As far as new features in Todoist 10, that about covers it. These are nice, refined changes that are most welcome and make my Todoist experience a lot better. However, they aren’t the only reasons I would recommend Todoist over other apps.
I’ve been using Todoist for everything, from work to personal errands and even shopping lists. I love how the app handles project management with color-coded projects, and it’s easy to turn projects into sub-projects or tasks into sub-tasks. Everything can be rearranged with drag-and-drop gestures, and the labels I can apply to tasks help out a lot when I need to search for something specific or generic. I love seeing all of my tasks for the upcoming week in one view, so the “Next 7 Days” screen is where I spend the most time.
I don’t use the collaboration too much, but when I do with my boyfriend, it’s been fast and easy. Syncing is always immediate as well — I don’t even need to think about it, as any new projects, tasks, or changes show up right away on my iPhone, iPad, Mac, and Web. Plus, the IFTTT integration is neat, and the iOS 8 extensions are handy.
While Todoist is free to download and try, you will need to get a Premium subscription to get the most out of the service. This will cost $29 a year, but personally, I love the service and won’t be going back to OmniFocus. Premium gets you reminders (email, SMS, or mobile push notification), task comments and file attachments, voice messages, custom filters, advanced labels, and much more. For a full list of Premium features, check this link.
One last thing — the Karma system is a fun way to gamify productivity. Users can earn “karma points” for completing tasks on time and meeting daily and weekly goals of completed tasks, and the points push you up the karmic ladder. I’m currently a “Master” with 11k points, and hope to reach “Enlightened” (50k and beyond) someday.
Karma can be turned off if you wish, or you can enable “Vacation Mode” on slow days to pause karma. If you have Premium, you can also view your productivity levels, including all completed tasks, daily and weekly streaks (meeting goals), and charts. Since I love data, having these statistics give me a good insight into how productive I am (or not).
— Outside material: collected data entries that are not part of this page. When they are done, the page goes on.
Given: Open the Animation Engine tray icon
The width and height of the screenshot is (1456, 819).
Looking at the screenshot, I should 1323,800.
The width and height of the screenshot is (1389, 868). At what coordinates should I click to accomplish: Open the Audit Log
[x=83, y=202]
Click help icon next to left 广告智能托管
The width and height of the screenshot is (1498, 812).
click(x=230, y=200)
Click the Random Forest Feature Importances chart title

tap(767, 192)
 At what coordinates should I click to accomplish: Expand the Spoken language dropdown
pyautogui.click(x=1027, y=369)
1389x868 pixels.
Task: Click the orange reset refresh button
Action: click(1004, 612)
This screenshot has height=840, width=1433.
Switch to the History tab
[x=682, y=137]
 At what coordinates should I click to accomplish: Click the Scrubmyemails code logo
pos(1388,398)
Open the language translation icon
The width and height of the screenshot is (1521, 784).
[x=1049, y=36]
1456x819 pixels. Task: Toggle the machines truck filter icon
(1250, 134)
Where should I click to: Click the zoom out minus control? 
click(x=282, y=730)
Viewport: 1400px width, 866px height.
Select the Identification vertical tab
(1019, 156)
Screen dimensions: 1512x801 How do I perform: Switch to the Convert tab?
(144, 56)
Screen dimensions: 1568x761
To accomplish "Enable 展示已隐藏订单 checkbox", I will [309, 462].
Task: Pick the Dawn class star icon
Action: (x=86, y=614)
For the past five months, I’ve abandoned OmniFocus for Todoist, and I don’t have plans of going back (at least for now). I love the simplicity of Todoist, and the new features from today’s update are just going to keep me around longer.
If you haven’t given Todoist a try yet, I recommend it if you are looking for a to-do service that is fast, powerful, reliable, and available on every platform. You can get Todoist on iOS from the App Store for free. Other versions for other platforms can be downloaded from the Todoist site.